Big Data and Security – the next big disruptor?

Last quarter I was invited to a Cloudera sales event in Las Vegas. Some impressive stats on last year’s performance, a lot of enthusiasm and in particular a great session from Charles Zedlewski @zedlewski outlining some of the product and Apache initiatives coming soon.

Two in particular are now announced

• the Open Network Insight (ONI) https://vision.cloudera.com/introducing-open-network-insight-accelerating-cybersecurity-analytics-solutions/ ONI is effectively Cloudera’s move into core security functions such as threat detection.
• Apache Arrow https://arrow.apache.org/ Arrow leverages latest SIMD (Single input multiple data) operations optimization of analytical data processing. Arrow is Cloudera’s attempt to gain control of in-memory columnar data processing.

So far, so good, but these two announcement will make a huge impact in the IT Security market. for sometime now there has been little innovation in Security. the main players are all offering incremental enhancements to technology that has been around for years.

Big Data and the Hadoop eco-system can (and already has) disrupt the ITSec market. Principally it’s a cost/scale dynamic. SIEM’s, Vulnerability Management, Configuration Management tools and others are essentially about reacting to events that have already happened. they also use Metadata structured repositories to normalize, correlate and report. Look at any SIEM vendors details and you will see this common theme. Detect and fix something that has already happened.

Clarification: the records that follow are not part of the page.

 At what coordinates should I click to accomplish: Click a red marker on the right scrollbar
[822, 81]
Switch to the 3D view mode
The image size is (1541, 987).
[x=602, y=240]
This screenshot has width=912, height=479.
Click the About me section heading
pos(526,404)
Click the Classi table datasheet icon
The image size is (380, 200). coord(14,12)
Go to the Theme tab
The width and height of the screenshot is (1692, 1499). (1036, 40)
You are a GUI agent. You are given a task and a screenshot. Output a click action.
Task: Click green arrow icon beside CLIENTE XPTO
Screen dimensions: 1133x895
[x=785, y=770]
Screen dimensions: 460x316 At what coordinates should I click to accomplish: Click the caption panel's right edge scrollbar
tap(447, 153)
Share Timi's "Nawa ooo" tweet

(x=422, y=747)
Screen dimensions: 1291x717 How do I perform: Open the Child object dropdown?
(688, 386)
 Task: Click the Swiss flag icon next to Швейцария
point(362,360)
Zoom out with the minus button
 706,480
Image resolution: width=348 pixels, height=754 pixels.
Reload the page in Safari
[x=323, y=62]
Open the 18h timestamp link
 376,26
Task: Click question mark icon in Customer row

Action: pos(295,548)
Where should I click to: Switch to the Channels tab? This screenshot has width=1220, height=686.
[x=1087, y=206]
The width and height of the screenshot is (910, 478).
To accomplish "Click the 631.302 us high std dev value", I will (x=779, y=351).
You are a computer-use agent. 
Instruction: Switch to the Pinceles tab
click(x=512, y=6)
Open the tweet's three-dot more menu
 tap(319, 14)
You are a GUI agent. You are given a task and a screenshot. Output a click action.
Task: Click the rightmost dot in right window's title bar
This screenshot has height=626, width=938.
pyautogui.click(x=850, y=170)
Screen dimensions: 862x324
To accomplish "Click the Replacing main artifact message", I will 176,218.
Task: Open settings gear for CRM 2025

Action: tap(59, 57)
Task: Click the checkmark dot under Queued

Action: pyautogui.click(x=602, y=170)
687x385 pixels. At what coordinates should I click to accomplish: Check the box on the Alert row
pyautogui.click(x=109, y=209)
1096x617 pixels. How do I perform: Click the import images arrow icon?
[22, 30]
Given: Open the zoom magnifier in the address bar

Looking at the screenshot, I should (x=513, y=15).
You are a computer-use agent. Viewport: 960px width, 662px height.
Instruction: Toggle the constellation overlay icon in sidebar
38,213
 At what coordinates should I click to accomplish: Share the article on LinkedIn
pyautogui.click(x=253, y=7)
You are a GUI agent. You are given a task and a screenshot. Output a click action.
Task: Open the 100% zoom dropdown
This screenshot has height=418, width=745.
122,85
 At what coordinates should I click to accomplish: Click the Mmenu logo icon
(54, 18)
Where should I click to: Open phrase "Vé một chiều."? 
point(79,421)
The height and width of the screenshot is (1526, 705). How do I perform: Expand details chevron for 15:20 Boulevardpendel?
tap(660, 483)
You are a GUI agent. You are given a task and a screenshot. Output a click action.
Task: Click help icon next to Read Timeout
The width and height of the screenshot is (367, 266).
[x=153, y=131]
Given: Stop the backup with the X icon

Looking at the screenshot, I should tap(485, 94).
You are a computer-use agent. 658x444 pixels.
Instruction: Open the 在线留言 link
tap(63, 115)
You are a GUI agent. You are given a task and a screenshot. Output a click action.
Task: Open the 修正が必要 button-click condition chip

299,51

With Hadoop and it’s various components and, in particular, the continuing path to maturity in machine learning products, this old style architecture is going to disappear. Sometime between now and 2020 the Enterprise Security Warehouse concept will be widely adopted. All data from all sources poured into a massive data lake (in real-time of course), with an HDFS/Kudu style repository for persistence and machine learning algorithms constantly monitoring what is happening and taking appropriate action as the threats happen  not after they happen. Gartner predicted this back in 2014 so it must be true….. http://www.gartner.com/newsroom/id/2778417

In our discussions with clients we see a gradual realization, usually in the biggest clients first, that the old style Security Architectures have failed to keep up and new architectures built on big Data eco-systems and machine learning in particular, offer the greatest potential for the next disruptor. Look at how Splunk has built a $600m business on just this premise but without the machine learning part.

For an alternative view of ML and Security read Matt Harrigan’s post @mattharrigan at Tech Crunch. http://techcrunch.com/2016/02/29/machine-learning-is-not-the-answer-to-better-network-security/

What do you think, is Machine learning already the big disruptor in Cyber Security?